Record set –
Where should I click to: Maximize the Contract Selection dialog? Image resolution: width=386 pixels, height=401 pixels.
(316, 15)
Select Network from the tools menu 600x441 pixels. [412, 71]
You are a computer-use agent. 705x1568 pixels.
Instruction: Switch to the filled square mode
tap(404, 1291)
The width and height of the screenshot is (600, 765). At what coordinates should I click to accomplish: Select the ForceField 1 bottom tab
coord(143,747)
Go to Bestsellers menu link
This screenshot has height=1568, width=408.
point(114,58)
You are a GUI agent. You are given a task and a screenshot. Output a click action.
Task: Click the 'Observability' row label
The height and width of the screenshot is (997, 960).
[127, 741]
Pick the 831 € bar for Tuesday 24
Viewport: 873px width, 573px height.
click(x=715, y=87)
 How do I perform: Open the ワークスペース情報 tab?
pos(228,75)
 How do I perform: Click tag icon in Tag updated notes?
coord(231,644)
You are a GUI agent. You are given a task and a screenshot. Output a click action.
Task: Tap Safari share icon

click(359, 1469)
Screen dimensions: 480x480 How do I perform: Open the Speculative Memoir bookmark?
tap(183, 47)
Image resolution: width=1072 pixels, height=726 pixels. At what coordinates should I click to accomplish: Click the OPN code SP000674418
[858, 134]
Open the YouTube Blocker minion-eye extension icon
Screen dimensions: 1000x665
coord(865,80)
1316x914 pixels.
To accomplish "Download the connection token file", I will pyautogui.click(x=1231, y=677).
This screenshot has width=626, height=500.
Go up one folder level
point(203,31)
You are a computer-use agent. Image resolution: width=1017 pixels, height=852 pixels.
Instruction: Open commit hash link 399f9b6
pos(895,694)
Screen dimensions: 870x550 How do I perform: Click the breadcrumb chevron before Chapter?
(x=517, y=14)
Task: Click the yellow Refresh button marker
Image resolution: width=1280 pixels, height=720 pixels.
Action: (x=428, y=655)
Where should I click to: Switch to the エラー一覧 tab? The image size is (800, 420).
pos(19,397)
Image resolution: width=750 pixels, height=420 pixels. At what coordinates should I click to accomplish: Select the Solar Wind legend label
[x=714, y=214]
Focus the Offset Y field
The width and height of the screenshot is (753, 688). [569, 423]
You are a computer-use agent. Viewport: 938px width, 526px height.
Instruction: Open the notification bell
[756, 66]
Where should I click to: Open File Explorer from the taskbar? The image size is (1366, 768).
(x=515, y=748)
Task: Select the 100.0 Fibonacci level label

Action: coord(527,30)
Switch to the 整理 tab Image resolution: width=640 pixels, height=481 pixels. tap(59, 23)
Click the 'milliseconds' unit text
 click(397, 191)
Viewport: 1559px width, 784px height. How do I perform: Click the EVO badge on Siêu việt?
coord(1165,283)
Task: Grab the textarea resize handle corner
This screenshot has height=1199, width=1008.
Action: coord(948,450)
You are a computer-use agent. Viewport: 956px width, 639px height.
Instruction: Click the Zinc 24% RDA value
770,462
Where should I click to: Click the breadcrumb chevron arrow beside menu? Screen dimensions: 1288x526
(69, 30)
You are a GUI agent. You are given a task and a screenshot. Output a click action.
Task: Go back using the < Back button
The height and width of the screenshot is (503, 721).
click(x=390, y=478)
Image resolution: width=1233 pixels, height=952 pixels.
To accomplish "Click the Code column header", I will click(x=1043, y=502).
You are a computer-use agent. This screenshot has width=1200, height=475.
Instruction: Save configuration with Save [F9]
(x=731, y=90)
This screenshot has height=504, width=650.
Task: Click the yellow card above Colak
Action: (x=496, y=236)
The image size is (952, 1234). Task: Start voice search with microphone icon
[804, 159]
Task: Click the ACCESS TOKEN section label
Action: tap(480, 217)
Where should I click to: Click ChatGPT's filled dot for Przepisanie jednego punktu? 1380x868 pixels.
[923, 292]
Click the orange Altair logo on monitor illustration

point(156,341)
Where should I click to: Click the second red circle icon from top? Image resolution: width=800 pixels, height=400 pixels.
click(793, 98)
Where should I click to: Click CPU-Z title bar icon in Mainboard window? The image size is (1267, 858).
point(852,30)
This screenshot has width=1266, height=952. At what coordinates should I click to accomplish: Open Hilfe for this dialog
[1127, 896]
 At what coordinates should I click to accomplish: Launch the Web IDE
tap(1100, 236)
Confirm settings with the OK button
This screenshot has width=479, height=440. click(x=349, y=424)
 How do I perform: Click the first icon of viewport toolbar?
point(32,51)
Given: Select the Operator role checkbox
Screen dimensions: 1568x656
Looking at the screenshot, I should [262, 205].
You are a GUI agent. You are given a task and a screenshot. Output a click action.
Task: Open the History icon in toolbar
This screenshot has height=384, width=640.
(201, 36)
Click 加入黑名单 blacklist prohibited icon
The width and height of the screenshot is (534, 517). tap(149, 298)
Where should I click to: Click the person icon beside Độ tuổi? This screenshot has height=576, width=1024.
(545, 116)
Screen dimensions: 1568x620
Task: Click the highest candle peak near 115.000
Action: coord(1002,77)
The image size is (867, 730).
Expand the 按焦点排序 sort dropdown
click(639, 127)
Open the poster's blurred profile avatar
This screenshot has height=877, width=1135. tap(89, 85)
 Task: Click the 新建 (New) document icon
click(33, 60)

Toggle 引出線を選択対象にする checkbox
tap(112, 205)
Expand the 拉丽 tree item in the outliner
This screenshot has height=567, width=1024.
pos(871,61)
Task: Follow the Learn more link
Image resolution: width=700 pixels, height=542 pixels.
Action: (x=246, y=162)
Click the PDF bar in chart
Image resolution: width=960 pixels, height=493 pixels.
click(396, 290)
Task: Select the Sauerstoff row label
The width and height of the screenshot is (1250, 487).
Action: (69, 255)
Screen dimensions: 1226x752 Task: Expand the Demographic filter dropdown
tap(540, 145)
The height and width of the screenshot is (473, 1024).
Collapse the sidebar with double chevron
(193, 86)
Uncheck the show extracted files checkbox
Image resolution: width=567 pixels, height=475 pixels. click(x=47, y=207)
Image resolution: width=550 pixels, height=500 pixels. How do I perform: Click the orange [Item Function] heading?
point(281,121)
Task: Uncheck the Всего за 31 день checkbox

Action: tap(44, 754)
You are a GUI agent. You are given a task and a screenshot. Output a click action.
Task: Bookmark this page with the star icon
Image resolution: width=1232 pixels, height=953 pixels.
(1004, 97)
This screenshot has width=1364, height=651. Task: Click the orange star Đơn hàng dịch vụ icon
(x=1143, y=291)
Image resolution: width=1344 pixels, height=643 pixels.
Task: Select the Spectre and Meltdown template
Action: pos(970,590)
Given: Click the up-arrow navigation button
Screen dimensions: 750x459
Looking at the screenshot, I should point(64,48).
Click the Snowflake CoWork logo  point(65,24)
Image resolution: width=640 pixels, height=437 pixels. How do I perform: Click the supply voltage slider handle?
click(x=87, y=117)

What you need to do –
Using the listing above, state the count of lines that include "computer" and nothing else.

Reply –
5